> _Exercise aim_:
Without omitting anything, copy every entry word for word.

Start of Provided entries

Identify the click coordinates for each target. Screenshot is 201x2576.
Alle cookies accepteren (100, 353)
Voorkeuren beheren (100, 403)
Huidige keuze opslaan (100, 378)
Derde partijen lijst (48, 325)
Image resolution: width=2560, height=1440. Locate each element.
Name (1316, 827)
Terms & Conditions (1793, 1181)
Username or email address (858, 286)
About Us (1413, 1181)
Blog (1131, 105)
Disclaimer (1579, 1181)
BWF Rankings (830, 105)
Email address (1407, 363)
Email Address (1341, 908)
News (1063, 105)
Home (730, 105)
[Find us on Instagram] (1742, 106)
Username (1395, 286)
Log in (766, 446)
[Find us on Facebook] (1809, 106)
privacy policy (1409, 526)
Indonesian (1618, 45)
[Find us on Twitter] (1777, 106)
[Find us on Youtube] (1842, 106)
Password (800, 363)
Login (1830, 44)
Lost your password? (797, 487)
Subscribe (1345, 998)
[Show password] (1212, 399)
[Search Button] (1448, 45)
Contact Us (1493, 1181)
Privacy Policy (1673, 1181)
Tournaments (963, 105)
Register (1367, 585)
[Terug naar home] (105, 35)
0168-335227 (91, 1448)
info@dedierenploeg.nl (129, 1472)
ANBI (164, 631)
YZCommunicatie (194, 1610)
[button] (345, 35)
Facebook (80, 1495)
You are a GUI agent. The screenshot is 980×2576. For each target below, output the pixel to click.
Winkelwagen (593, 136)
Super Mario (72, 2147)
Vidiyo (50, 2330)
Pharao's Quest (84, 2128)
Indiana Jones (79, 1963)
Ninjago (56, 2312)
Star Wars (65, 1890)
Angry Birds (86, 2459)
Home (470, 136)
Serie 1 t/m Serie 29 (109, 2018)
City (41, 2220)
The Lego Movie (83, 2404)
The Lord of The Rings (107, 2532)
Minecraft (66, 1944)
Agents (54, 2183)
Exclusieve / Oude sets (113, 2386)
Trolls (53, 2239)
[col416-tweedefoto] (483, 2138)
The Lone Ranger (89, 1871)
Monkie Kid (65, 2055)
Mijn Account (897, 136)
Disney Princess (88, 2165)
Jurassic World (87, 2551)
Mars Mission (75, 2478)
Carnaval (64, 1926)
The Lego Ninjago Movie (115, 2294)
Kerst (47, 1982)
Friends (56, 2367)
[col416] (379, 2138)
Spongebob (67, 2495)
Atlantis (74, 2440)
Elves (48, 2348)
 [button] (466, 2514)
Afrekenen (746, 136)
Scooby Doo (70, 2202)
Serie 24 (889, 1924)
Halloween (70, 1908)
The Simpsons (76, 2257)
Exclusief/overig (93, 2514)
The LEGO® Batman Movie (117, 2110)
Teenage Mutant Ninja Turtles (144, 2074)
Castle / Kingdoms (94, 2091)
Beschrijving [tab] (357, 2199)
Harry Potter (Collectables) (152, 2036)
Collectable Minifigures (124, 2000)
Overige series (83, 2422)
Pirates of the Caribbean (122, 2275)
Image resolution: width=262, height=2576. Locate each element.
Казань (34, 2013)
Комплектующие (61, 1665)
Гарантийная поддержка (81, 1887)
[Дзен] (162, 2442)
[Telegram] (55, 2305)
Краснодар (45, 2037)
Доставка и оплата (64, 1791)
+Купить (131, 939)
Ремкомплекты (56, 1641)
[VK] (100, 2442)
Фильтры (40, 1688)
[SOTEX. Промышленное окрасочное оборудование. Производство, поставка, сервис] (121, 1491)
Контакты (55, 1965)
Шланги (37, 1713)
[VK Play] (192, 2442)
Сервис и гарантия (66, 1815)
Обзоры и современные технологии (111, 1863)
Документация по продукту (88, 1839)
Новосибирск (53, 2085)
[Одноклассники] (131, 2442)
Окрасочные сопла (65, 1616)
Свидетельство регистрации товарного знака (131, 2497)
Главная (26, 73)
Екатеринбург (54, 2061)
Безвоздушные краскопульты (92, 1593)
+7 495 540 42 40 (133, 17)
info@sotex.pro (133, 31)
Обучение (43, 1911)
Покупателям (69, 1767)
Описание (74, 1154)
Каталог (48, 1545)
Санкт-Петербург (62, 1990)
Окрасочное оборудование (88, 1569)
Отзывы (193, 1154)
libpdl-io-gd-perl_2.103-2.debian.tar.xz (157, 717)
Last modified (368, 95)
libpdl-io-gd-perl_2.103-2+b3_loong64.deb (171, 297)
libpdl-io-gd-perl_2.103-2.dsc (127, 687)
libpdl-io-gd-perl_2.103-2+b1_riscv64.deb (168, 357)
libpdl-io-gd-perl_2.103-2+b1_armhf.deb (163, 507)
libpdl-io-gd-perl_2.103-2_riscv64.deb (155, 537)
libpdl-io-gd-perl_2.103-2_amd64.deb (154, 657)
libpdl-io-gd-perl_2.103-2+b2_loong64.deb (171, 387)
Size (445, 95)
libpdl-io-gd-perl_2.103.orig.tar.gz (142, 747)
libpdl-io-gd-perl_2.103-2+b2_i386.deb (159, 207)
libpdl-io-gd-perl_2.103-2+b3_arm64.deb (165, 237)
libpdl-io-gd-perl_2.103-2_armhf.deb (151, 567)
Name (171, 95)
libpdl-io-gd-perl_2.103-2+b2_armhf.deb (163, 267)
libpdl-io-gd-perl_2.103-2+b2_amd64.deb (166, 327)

End of Provided entries

> _Exercise result_:
Identify the click coordinates for each target. Screenshot is 201x2576.
Alle cookies accepteren (100, 353)
Voorkeuren beheren (100, 403)
Huidige keuze opslaan (100, 378)
Derde partijen lijst (48, 325)
Image resolution: width=2560, height=1440. Locate each element.
Name (1316, 827)
Terms & Conditions (1793, 1181)
Username or email address (858, 286)
About Us (1413, 1181)
Blog (1131, 105)
Disclaimer (1579, 1181)
BWF Rankings (830, 105)
Email address (1407, 363)
Email Address (1341, 908)
News (1063, 105)
Home (730, 105)
[Find us on Instagram] (1742, 106)
Username (1395, 286)
Log in (766, 446)
[Find us on Facebook] (1809, 106)
privacy policy (1409, 526)
Indonesian (1618, 45)
[Find us on Twitter] (1777, 106)
[Find us on Youtube] (1842, 106)
Password (800, 363)
Login (1830, 44)
Lost your password? (797, 487)
Subscribe (1345, 998)
[Show password] (1212, 399)
[Search Button] (1448, 45)
Contact Us (1493, 1181)
Privacy Policy (1673, 1181)
Tournaments (963, 105)
Register (1367, 585)
[Terug naar home] (105, 35)
0168-335227 (91, 1448)
info@dedierenploeg.nl (129, 1472)
ANBI (164, 631)
YZCommunicatie (194, 1610)
[button] (345, 35)
Facebook (80, 1495)
You are a GUI agent. The screenshot is 980×2576. For each target below, output the pixel to click.
Winkelwagen (593, 136)
Super Mario (72, 2147)
Vidiyo (50, 2330)
Pharao's Quest (84, 2128)
Indiana Jones (79, 1963)
Ninjago (56, 2312)
Star Wars (65, 1890)
Angry Birds (86, 2459)
Home (470, 136)
Serie 1 t/m Serie 29 (109, 2018)
City (41, 2220)
The Lego Movie (83, 2404)
The Lord of The Rings (107, 2532)
Minecraft (66, 1944)
Agents (54, 2183)
Exclusieve / Oude sets (113, 2386)
Trolls (53, 2239)
[col416-tweedefoto] (483, 2138)
The Lone Ranger (89, 1871)
Monkie Kid (65, 2055)
Mijn Account (897, 136)
Disney Princess (88, 2165)
Jurassic World (87, 2551)
Mars Mission (75, 2478)
Carnaval (64, 1926)
The Lego Ninjago Movie (115, 2294)
Kerst (47, 1982)
Friends (56, 2367)
[col416] (379, 2138)
Spongebob (67, 2495)
Atlantis (74, 2440)
Elves (48, 2348)
 [button] (466, 2514)
Afrekenen (746, 136)
Scooby Doo (70, 2202)
Serie 24 (889, 1924)
Halloween (70, 1908)
The Simpsons (76, 2257)
Exclusief/overig (93, 2514)
The LEGO® Batman Movie (117, 2110)
Teenage Mutant Ninja Turtles (144, 2074)
Castle / Kingdoms (94, 2091)
Beschrijving [tab] (357, 2199)
Harry Potter (Collectables) (152, 2036)
Collectable Minifigures (124, 2000)
Overige series (83, 2422)
Pirates of the Caribbean (122, 2275)
Image resolution: width=262, height=2576. Locate each element.
Казань (34, 2013)
Комплектующие (61, 1665)
Гарантийная поддержка (81, 1887)
[Дзен] (162, 2442)
[Telegram] (55, 2305)
Краснодар (45, 2037)
Доставка и оплата (64, 1791)
+Купить (131, 939)
Ремкомплекты (56, 1641)
[VK] (100, 2442)
Фильтры (40, 1688)
[SOTEX. Промышленное окрасочное оборудование. Производство, поставка, сервис] (121, 1491)
Контакты (55, 1965)
Шланги (37, 1713)
[VK Play] (192, 2442)
Сервис и гарантия (66, 1815)
Обзоры и современные технологии (111, 1863)
Документация по продукту (88, 1839)
Новосибирск (53, 2085)
[Одноклассники] (131, 2442)
Окрасочные сопла (65, 1616)
Свидетельство регистрации товарного знака (131, 2497)
Главная (26, 73)
Екатеринбург (54, 2061)
Безвоздушные краскопульты (92, 1593)
+7 495 540 42 40 (133, 17)
info@sotex.pro (133, 31)
Обучение (43, 1911)
Покупателям (69, 1767)
Описание (74, 1154)
Каталог (48, 1545)
Санкт-Петербург (62, 1990)
Окрасочное оборудование (88, 1569)
Отзывы (193, 1154)
libpdl-io-gd-perl_2.103-2.debian.tar.xz (157, 717)
Last modified (368, 95)
libpdl-io-gd-perl_2.103-2+b3_loong64.deb (171, 297)
libpdl-io-gd-perl_2.103-2.dsc (127, 687)
libpdl-io-gd-perl_2.103-2+b1_riscv64.deb (168, 357)
libpdl-io-gd-perl_2.103-2+b1_armhf.deb (163, 507)
libpdl-io-gd-perl_2.103-2_riscv64.deb (155, 537)
libpdl-io-gd-perl_2.103-2_amd64.deb (154, 657)
libpdl-io-gd-perl_2.103-2+b2_loong64.deb (171, 387)
Size (445, 95)
libpdl-io-gd-perl_2.103.orig.tar.gz (142, 747)
libpdl-io-gd-perl_2.103-2+b2_i386.deb (159, 207)
libpdl-io-gd-perl_2.103-2+b3_arm64.deb (165, 237)
libpdl-io-gd-perl_2.103-2_armhf.deb (151, 567)
Name (171, 95)
libpdl-io-gd-perl_2.103-2+b2_armhf.deb (163, 267)
libpdl-io-gd-perl_2.103-2+b2_amd64.deb (166, 327)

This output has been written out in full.